REQUIRED WORK
Reproduce the lines below starting at the one containing "Click the deselect-all" and continuing through the final line, with both ends included.

Element lookup records:
——

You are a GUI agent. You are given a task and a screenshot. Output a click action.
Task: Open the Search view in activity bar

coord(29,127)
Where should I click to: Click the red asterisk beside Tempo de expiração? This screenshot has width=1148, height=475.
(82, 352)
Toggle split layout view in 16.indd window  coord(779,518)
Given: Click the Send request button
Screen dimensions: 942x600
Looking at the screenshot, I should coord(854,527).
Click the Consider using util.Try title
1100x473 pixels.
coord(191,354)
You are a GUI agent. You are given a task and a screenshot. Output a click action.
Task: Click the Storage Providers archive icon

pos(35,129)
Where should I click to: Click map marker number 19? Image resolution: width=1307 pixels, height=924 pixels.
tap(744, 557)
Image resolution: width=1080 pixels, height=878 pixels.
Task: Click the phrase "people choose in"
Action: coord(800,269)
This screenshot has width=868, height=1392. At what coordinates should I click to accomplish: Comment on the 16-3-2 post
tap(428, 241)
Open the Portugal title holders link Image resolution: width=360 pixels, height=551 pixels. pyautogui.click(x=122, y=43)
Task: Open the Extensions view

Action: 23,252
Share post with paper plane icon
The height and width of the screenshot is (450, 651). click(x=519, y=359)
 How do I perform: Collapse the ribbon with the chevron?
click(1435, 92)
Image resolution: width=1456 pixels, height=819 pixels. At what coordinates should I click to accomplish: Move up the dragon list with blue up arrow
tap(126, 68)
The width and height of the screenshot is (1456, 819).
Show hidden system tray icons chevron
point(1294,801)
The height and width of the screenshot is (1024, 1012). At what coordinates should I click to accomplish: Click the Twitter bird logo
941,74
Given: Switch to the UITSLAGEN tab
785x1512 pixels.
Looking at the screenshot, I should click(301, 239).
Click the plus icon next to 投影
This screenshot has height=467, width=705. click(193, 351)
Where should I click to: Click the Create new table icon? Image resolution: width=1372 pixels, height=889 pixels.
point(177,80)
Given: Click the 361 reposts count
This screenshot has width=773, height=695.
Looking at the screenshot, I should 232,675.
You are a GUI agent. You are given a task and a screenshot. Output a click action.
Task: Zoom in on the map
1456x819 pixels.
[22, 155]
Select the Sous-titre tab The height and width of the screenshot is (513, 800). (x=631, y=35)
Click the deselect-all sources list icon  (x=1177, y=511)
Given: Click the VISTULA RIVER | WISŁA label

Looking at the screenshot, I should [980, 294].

——

OUTPUT OF THE TASK
Click the deselect-all sources list icon  (x=1177, y=511)
Given: Click the VISTULA RIVER | WISŁA label

Looking at the screenshot, I should [980, 294].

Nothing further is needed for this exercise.